_Supplied entries_
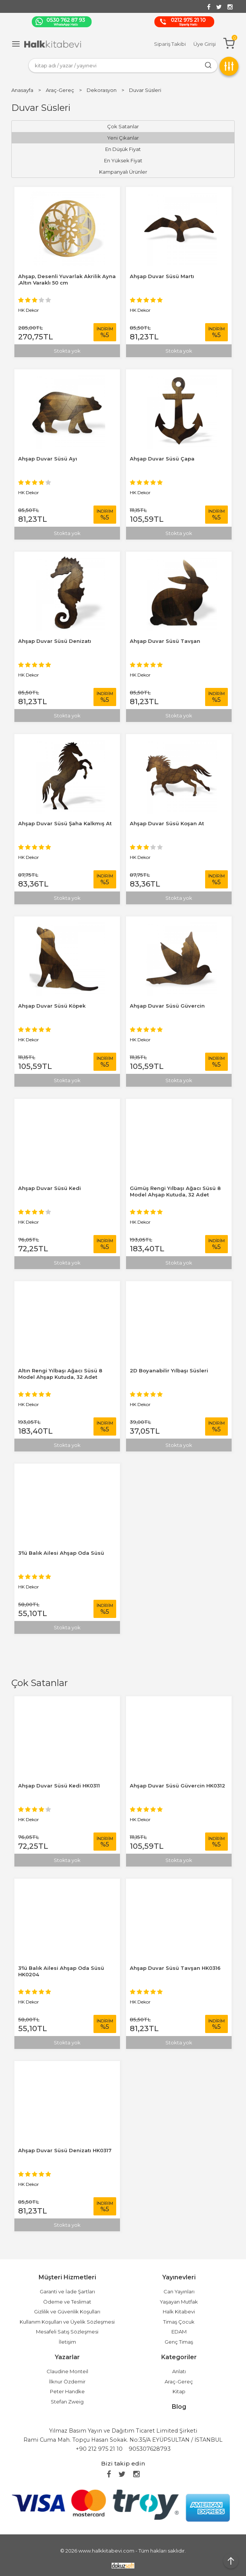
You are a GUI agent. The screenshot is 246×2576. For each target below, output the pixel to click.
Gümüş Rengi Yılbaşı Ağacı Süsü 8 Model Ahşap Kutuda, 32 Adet (175, 1191)
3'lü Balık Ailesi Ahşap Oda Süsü (61, 1553)
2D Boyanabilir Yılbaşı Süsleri (169, 1370)
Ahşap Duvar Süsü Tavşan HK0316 (175, 1968)
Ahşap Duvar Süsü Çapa (162, 459)
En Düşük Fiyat (123, 149)
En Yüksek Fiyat (123, 160)
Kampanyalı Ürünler (123, 172)
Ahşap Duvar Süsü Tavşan (165, 641)
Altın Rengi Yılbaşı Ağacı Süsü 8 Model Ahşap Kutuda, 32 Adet (60, 1373)
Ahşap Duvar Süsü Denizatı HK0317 (65, 2150)
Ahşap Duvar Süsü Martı (162, 276)
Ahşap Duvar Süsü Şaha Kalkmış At (65, 823)
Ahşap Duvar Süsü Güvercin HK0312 (177, 1786)
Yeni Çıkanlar (123, 138)
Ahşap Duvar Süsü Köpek (52, 1006)
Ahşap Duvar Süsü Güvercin (167, 1006)
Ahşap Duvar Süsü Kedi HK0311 (59, 1786)
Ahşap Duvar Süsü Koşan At (167, 823)
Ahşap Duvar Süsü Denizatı (54, 641)
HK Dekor (28, 1819)
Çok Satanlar (39, 1682)
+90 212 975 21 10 (99, 2448)
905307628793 (150, 2448)
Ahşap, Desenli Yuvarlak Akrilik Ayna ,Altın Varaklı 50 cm (67, 279)
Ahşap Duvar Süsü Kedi (49, 1188)
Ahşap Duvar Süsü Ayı (47, 459)
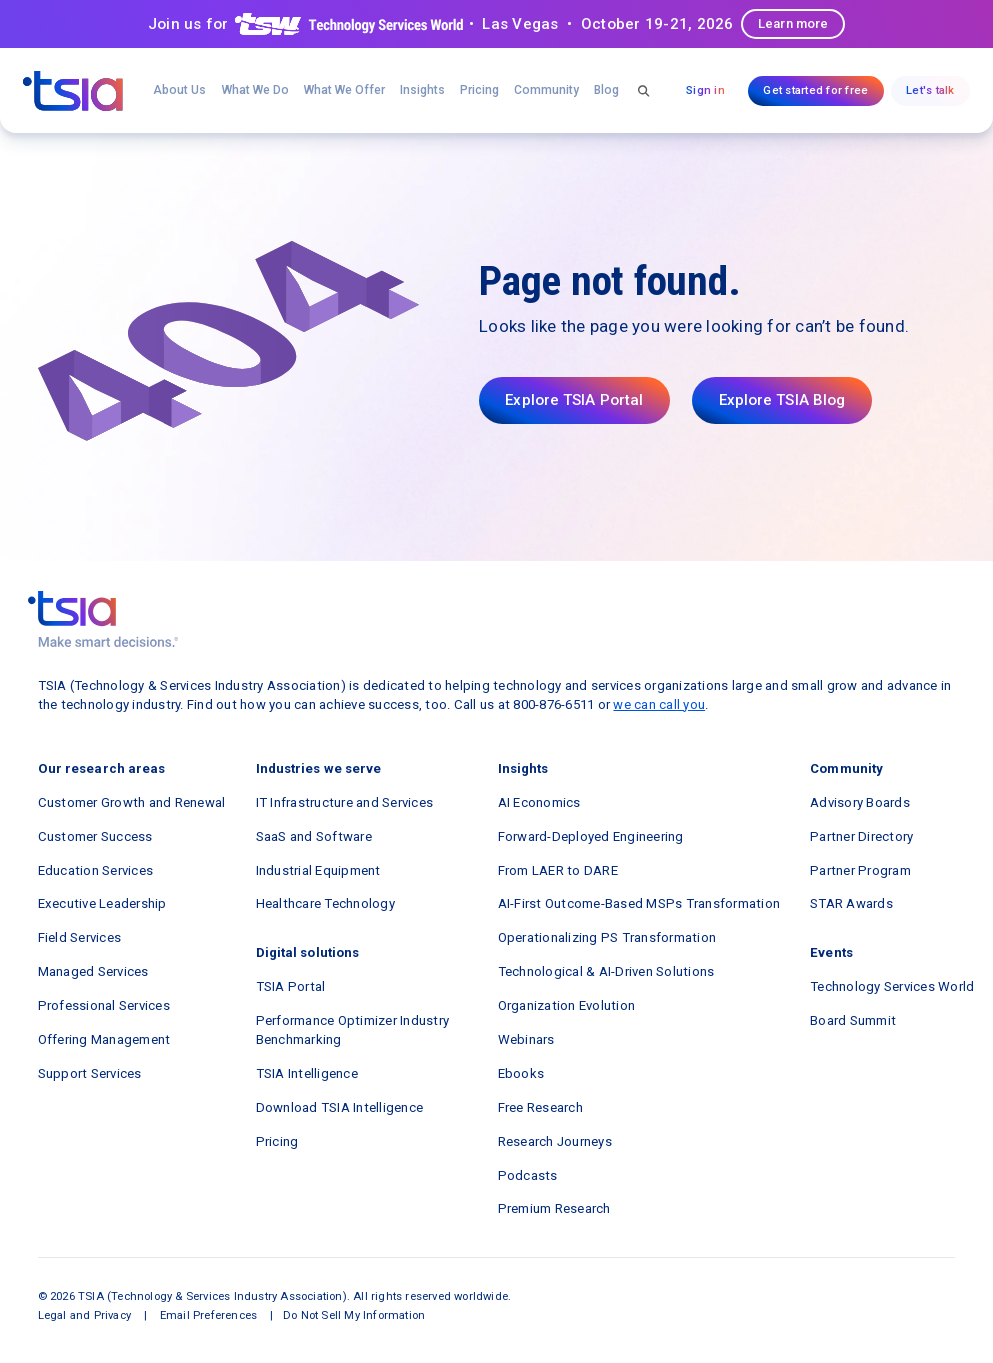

_Aim of the task_
Rewrite the items from the line containing "Ahşap Duvar Süsü Güvercin HK0312 (177, 1786)" through the end of the items, inclusive, with every "Ahşap Duvar Süsü" changed to "Ahşap Duvar Dekoru" and all else left as it is. Leave the pictures out of your answer.

_Complete answer_
Ahşap Duvar Dekoru Güvercin HK0312 (177, 1786)
Yeni Çıkanlar (123, 138)
Ahşap Duvar Dekoru Köpek (52, 1006)
Ahşap Duvar Dekoru Güvercin (167, 1006)
Ahşap Duvar Dekoru Kedi HK0311 (59, 1786)
Ahşap Duvar Dekoru Koşan At (167, 823)
Ahşap Duvar Dekoru Denizatı (54, 641)
HK Dekor (28, 1819)
Çok Satanlar (39, 1682)
+90 212 975 21 10 (99, 2448)
905307628793 (150, 2448)
Ahşap, Desenli Yuvarlak Akrilik Ayna ,Altın Varaklı 50 cm (67, 279)
Ahşap Duvar Dekoru Kedi (49, 1188)
Ahşap Duvar Dekoru Ayı (47, 459)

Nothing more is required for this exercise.